■ To do:
Word for word, restate the lines from the one containing "You are a computer-use agent." through the last line of the material, and include no pictures.

Start of Information provided

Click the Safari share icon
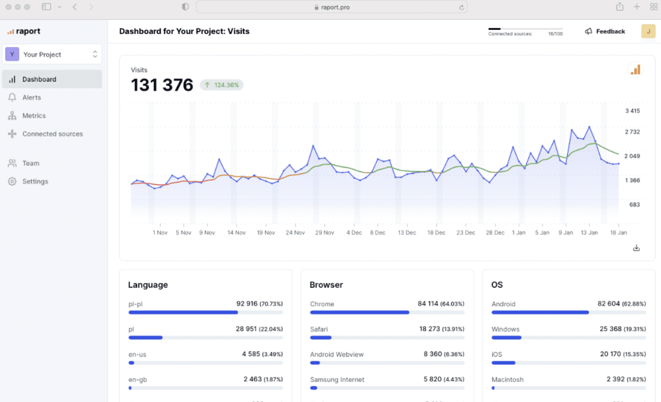The height and width of the screenshot is (402, 661). [620, 7]
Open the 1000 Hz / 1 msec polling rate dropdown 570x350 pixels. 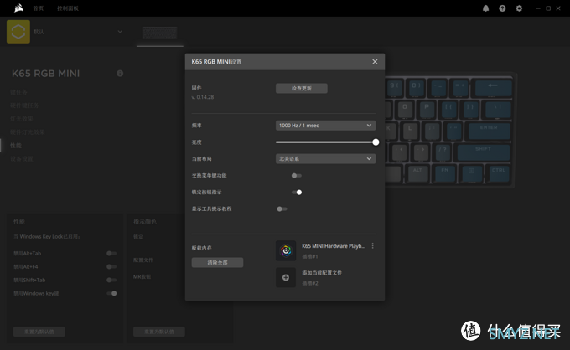pyautogui.click(x=325, y=126)
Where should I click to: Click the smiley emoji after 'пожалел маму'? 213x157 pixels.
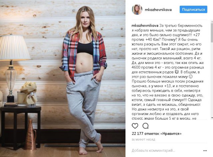(x=191, y=77)
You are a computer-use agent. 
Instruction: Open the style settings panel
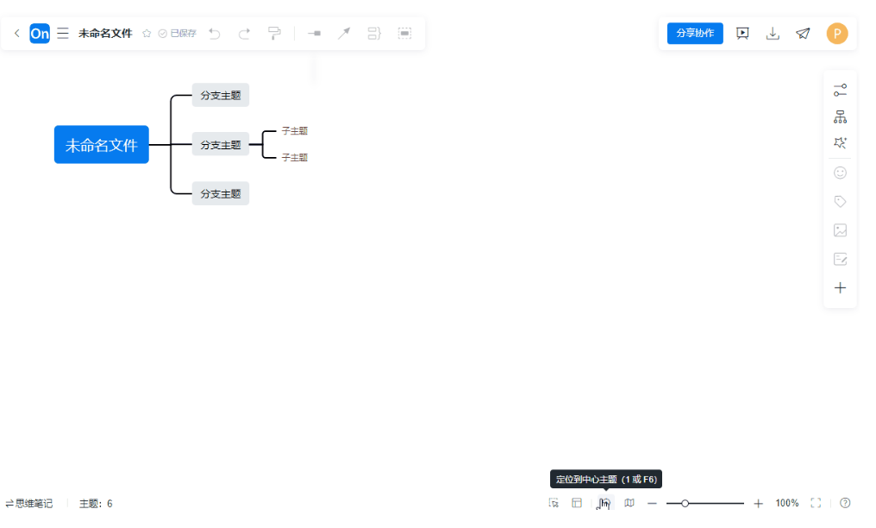coord(839,89)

End of Information provided

■ Solution to this exercise:
You are a computer-use agent. 
Instruction: Open the style settings panel
coord(839,89)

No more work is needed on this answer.